On Oct 26, 10:57*am, Graham P Davis wrote:
Len Wood wrote:
Interesting
though that it was so warm for so long in Oct 1949.


Twenty years later also produced a very warm, sunny and dry October with
southerly winds for the most part. November was cold, snowy, with mainly
northerly winds. Well predicted by end of October monthly forecast.

--
Graham P Davis, Bracknell, Berks., UK. *E-mail: newsman not newsboy
"I wear the cheese. It does not wear me."

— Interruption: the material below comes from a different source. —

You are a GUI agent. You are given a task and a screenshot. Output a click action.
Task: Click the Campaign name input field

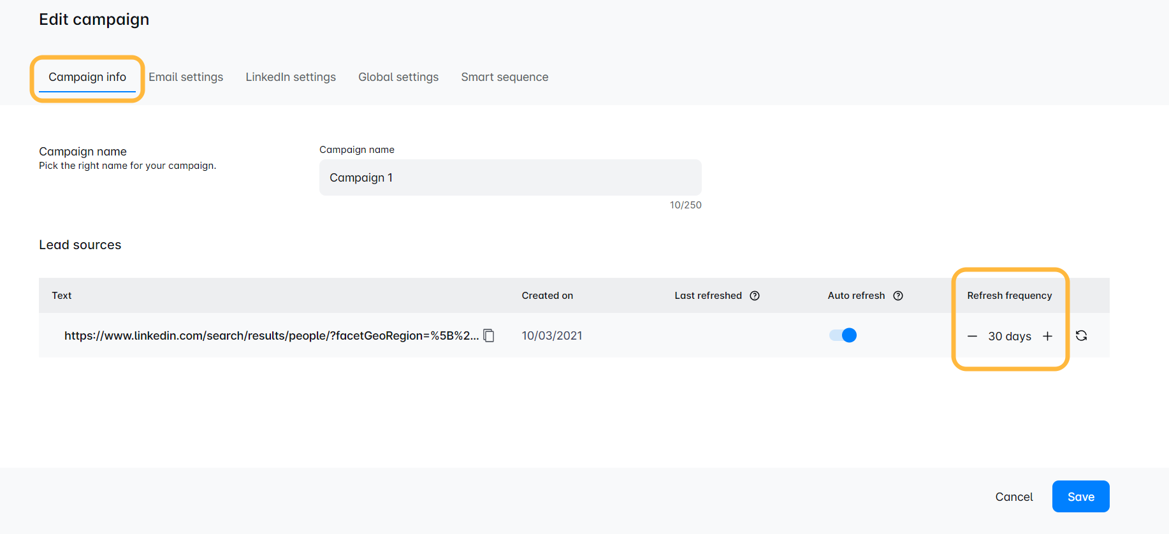coord(510,178)
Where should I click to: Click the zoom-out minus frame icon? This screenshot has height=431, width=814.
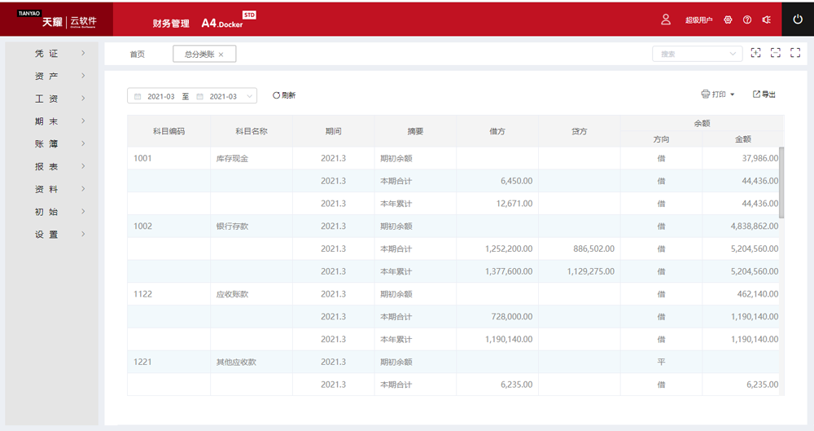pyautogui.click(x=776, y=53)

Not by anyone with sense, though, Graham. It has been warm in many
previous Octobers, compared to the October mean in the UK and warmer
than it is presently; hence the date records still existing from the
past. This week's forecast warmth is probably only a small amount down
to background warming and almost everything to do with local (ie UK/
Western Europe) synoptics. A little more relevant to GW are the
numbers of record max UK date records (lots), compared to the numbers
of cold ones (far less) in the last 25 years, the numbers of record
monthly UK max records in the last 25 years (many), compared to record
monthly min records (none?), or even better, the numbers of record
warm UK years (many) compared to record cold years (none and nowhere
near a record cold year) in the last 25 years, but even so, we are
only looking at a tiny area of the world. It is the numbers of these
things in the UK that can count as evidence of regional warming and
probably GW, but not each, or probably any, individual occurrence.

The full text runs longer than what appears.